Audio

Listen to a Previously Unreleased Ebo Taylor Track From 1980, 'Make You No Mind'

Ebo Taylor's unheard 1980 album, Palaver, is seeing the light of day after 40 years lost in the vaults.

Back in 1980, during a tour in Nigeria, Ghanaian highlife pioneer Ebo Taylor recorded a one-album session to be released by Tabansi Records. But for unknown reasons that no one, including Ebo, seems to recall, the label never did anything with the master tapes from those sessions.

"I wasn't on a regular basis with Tabansi then," Ebo mentions. "We just met, Chief [Tabansi] asked me if I was interested in doing a record, so we just did it there and then, struck a deal for just one album."

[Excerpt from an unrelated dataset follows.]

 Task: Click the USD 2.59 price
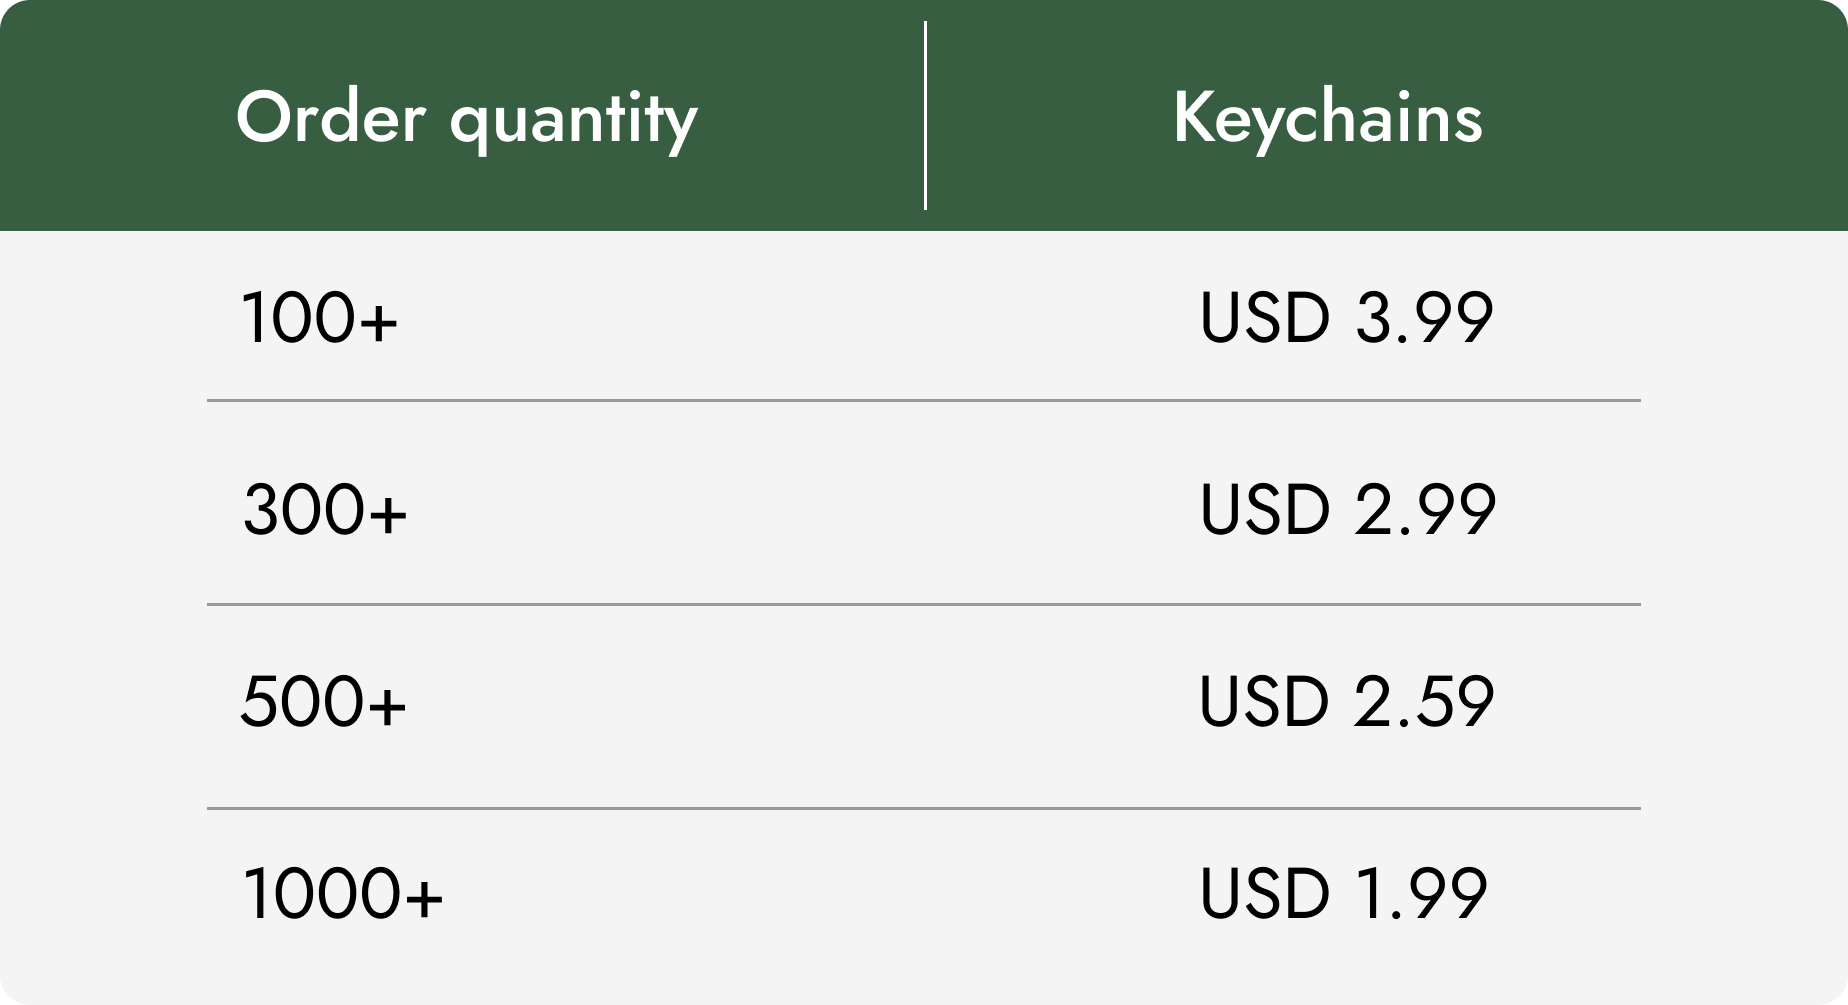1346,701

Those tapes, which have remained unheard and unreleased for 40 years, are now finally seeing the light of day through the upcoming release of Palaver from BBE Music.

The 5-track release, which features all new material and original Ebo Taylor compositions, is a lost gem and time warp back to the 1980s that captures Ghanaian artist with his standout backing musicians.


"This was done with my touring band, pretty much the same guys as on the Essiebons records I was making back then," Ebo Taylor says, "it was George Abunuah on tenor, George Amissah on flute, Arthur Kennedy on brass Mat Hammond on drums, and a couple more guys."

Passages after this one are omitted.